Stored items:
....................
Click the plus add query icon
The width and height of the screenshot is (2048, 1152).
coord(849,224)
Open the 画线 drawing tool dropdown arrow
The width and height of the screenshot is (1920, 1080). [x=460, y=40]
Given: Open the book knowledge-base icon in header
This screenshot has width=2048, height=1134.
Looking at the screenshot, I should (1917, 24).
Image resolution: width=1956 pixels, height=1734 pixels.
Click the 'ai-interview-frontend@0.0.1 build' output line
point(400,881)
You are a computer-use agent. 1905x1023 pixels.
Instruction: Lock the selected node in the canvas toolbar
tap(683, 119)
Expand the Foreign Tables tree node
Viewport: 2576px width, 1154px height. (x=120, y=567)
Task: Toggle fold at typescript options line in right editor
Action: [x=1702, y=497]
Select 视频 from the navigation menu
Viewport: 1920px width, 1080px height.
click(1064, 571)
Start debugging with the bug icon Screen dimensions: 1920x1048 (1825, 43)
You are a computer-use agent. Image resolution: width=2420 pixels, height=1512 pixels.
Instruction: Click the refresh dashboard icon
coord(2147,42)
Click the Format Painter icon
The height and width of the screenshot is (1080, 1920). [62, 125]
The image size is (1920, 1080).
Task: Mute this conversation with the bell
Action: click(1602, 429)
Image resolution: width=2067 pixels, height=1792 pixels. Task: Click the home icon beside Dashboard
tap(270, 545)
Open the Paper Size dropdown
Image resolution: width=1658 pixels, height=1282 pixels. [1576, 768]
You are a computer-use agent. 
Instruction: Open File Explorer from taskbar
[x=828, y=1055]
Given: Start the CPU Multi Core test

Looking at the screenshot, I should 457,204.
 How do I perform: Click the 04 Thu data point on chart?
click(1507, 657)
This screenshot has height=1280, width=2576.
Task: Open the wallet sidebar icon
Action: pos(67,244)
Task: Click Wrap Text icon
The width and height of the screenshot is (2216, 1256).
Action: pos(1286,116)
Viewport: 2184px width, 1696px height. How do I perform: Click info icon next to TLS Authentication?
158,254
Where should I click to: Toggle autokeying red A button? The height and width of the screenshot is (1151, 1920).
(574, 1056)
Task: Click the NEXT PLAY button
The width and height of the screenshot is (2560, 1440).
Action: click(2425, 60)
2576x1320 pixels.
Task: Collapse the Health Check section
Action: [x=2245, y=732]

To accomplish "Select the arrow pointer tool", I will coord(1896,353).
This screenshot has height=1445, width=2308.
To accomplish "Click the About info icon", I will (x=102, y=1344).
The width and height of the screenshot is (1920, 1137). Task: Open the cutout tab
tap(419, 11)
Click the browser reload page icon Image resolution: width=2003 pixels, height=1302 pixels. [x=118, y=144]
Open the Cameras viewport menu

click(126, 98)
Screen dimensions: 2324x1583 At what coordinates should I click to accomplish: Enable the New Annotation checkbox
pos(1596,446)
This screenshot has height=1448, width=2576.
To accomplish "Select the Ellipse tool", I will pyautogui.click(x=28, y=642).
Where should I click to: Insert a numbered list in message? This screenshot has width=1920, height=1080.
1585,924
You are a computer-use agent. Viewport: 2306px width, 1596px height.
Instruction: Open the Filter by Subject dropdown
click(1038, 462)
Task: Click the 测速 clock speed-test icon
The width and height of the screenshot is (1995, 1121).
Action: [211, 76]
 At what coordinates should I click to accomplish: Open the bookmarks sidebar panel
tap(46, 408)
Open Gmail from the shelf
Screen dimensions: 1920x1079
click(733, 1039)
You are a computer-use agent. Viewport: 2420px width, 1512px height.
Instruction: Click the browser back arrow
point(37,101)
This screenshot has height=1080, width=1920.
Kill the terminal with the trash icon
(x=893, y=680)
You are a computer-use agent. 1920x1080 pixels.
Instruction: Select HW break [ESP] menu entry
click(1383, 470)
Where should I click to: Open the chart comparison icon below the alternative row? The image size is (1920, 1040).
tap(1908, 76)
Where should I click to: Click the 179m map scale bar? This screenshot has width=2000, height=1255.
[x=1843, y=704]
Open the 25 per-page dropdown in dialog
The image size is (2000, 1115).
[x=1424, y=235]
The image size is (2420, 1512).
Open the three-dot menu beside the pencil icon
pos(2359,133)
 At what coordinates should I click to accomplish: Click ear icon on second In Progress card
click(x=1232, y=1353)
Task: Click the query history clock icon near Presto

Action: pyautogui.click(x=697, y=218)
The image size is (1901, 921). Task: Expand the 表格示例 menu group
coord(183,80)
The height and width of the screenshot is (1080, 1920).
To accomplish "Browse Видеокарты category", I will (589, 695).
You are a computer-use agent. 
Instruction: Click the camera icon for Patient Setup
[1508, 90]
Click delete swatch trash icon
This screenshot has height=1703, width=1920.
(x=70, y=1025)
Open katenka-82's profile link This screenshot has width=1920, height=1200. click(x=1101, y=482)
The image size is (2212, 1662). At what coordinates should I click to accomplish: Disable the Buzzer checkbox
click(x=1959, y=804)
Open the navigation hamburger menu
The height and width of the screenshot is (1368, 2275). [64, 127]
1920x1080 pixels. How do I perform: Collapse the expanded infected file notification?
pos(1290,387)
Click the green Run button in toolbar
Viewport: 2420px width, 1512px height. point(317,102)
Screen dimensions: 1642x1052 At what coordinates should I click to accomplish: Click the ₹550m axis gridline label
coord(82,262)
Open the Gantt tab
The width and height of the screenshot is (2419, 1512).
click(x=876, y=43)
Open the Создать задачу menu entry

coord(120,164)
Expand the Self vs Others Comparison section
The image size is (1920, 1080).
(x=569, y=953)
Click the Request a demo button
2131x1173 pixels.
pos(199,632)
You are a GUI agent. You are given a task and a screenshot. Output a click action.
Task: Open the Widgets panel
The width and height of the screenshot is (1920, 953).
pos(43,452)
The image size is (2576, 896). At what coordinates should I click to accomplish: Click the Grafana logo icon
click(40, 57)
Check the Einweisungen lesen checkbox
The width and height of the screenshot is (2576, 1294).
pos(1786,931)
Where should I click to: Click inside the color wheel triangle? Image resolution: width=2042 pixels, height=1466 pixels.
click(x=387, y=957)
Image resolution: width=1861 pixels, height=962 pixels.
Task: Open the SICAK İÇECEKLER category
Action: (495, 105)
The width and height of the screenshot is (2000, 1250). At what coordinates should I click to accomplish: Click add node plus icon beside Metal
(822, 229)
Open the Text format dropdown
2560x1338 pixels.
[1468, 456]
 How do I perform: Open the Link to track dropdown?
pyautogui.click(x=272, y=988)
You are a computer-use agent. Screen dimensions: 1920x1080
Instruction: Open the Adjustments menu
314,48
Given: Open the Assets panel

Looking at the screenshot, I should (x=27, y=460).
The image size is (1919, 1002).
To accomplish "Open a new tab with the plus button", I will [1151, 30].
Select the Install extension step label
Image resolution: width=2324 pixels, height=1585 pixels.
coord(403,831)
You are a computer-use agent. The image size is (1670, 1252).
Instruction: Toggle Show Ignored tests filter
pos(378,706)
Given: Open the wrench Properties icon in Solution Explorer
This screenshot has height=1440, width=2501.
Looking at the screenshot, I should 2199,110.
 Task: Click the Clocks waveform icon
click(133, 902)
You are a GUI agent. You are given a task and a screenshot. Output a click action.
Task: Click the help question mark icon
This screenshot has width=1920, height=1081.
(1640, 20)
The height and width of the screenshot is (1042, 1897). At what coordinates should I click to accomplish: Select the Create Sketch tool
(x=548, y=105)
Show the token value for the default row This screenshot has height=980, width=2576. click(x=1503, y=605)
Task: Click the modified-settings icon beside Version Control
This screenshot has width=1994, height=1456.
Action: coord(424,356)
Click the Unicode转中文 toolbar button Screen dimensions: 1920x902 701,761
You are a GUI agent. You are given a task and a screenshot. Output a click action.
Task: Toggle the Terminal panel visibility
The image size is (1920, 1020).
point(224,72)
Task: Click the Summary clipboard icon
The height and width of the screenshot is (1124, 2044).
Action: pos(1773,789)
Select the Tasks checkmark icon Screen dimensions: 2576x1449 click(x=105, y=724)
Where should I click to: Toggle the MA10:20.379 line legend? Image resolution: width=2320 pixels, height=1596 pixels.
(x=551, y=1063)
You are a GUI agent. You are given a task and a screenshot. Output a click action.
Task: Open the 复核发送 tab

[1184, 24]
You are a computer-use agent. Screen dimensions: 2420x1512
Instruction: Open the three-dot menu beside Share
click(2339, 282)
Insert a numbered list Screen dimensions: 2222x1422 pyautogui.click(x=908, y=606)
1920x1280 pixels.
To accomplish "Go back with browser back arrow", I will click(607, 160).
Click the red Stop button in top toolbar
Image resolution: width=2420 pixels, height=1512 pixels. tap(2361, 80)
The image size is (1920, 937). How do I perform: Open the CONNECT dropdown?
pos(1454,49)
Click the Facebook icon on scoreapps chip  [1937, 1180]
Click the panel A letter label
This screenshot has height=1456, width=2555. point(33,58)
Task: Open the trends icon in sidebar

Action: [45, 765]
....................
Task prompt: Your response must be one number, namely how many lines of the data contain the string "computer".

Answer space: 10